Extrait de page>
________________

Le désaccord entre les époux Tolstoï s’amplifie quand Sofia, en nettoyant le bureau, fait tomber la clé d’un tiroir où son mari enferme son Journal intime. Elle y découvre tant de reproches à son propos qu’elle lui demande, par lettre, de supprimer ces paroles méchantes qui nuiront un jour à sa réputation. Comme l'a dit leur ami le poète Fet, Tolstoï reconnaît que « chaque mari a la femme dont il a besoin » et accepte de le faire.
Dès l’année 1896, Sofia Tolstoï avertit ses lecteurs du manque de matériaux dont elle dispose pour raconter une vie « globalement heureuse ». Sa chronique des petites et grandes choses continue : patinoire dans le jardin, mariage décevant de Macha avec Kolia Obolenski qu’ils avaient recueilli mais qu'ils jugent paresseux. Dans l'ensemble, Sofia déteste les tolstoïens oisifs, des parasites, mais intervient en faveur d’une femme médecin emprisonnée pour avoir des œuvres interdites de Tolstoï en sa possession. Et voilà, à sa grande surprise, qu’elle découvre la jalousie de son mari pour Taneïev, le musicien qui leur rend si souvent visite, un homme débonnaire qui n’en soupçonne rien. Tolstoï travaille alors à Hadji Mourat.

________________

Extraits de données>
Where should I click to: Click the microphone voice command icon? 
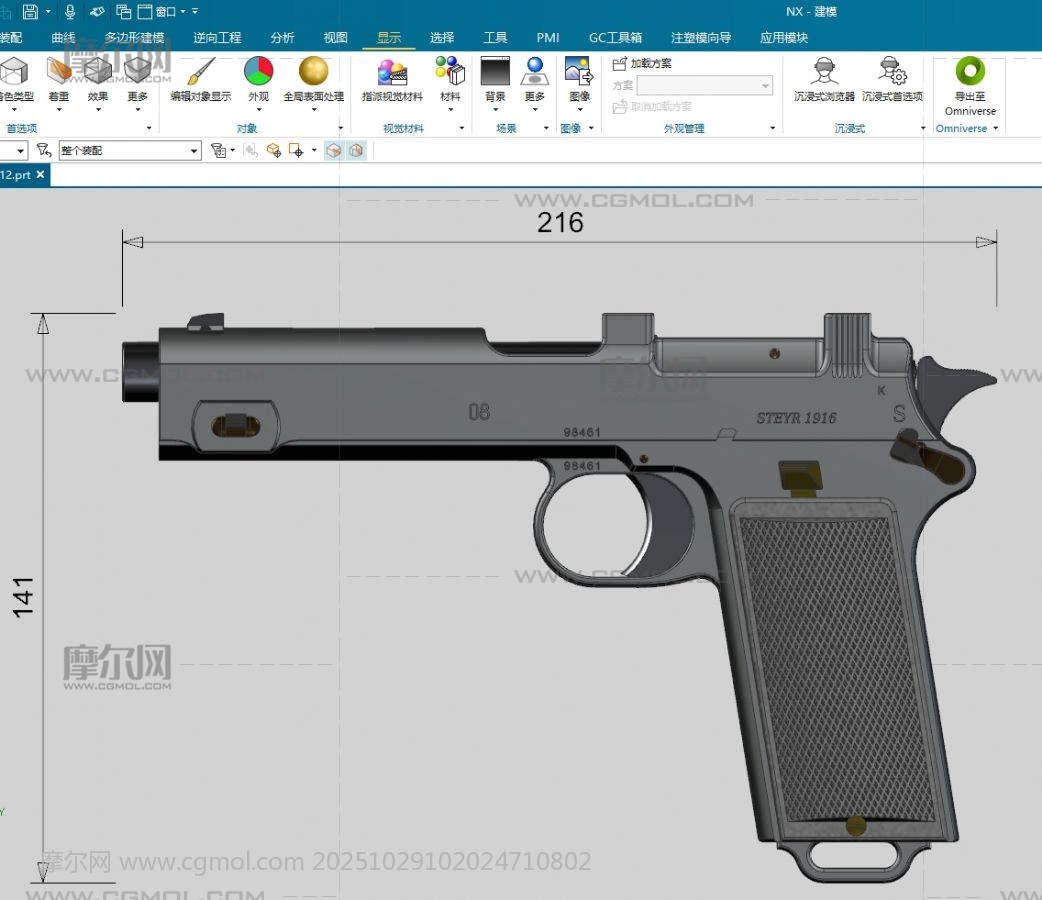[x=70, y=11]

________________

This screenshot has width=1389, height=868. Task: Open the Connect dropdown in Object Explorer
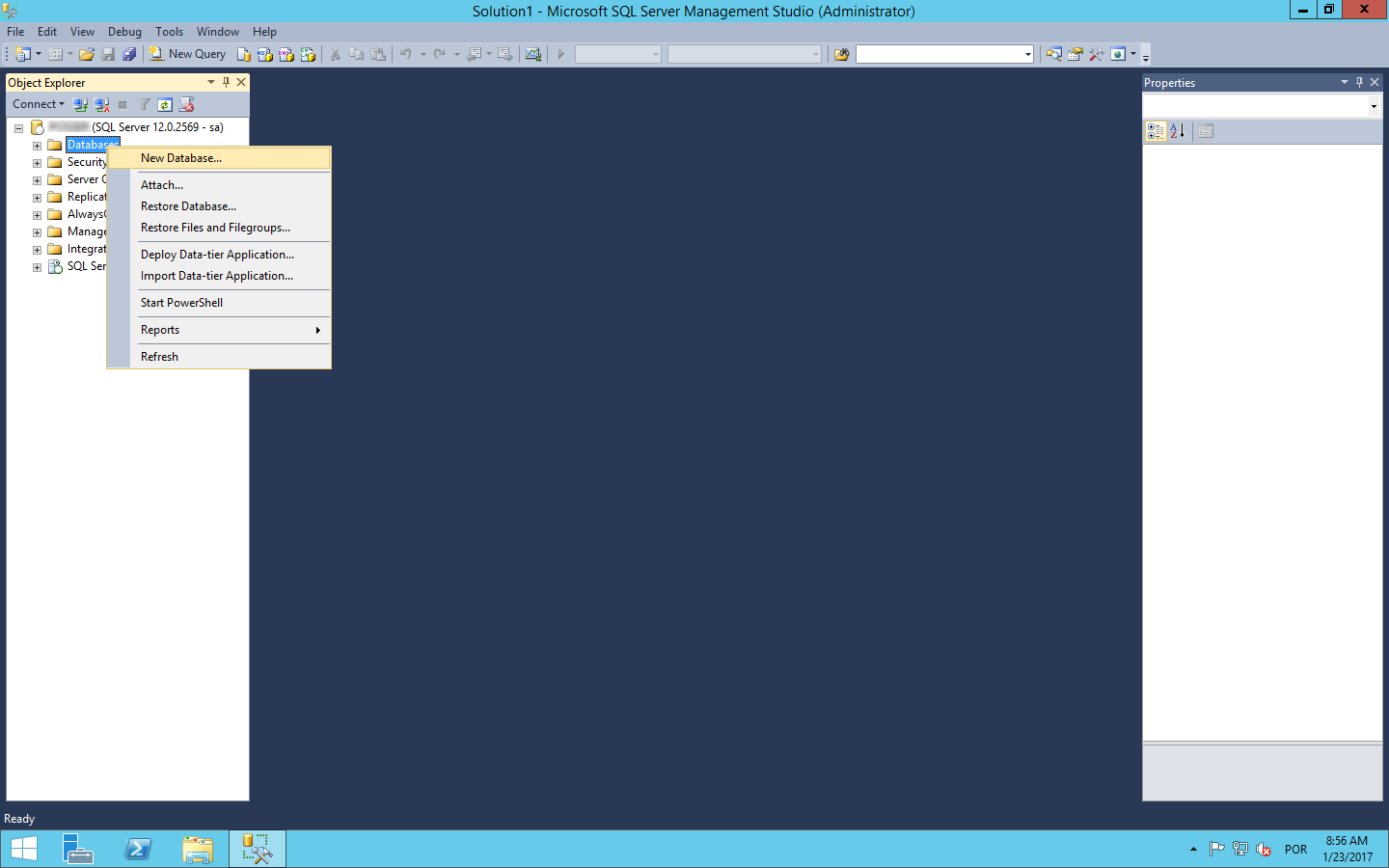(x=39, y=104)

________________

Tâches proposées>
a – Restituez à l'identique le passage de l'extrait sur les Tolstoï allant de « Le désaccord entre » jusqu'à « de le faire. ».
b – Relevez toutes les personnes désignées par un nom propre dans l'extrait sur les Tolstoï.
c – Selon l'extrait sur les Tolstoï, à quelle œuvre Tolstoï travaille-t-il au moment où Sofia découvre sa jalousie envers Taneïev ?

Réponses par tâche>
a –
Le désaccord entre les époux Tolstoï s’amplifie quand Sofia, en nettoyant le bureau, fait tomber la clé d’un tiroir où son mari enferme son Journal intime. Elle y découvre tant de reproches à son propos qu’elle lui demande, par lettre, de supprimer ces paroles méchantes qui nuiront un jour à sa réputation. Comme l'a dit leur ami le poète Fet, Tolstoï reconnaît que « chaque mari a la femme dont il a besoin » et accepte de le faire.

b – Sofia Tolstoï, Tolstoï, Fet, Macha, Kolia Obolenski, Taneïev

c – À Hadji Mourat.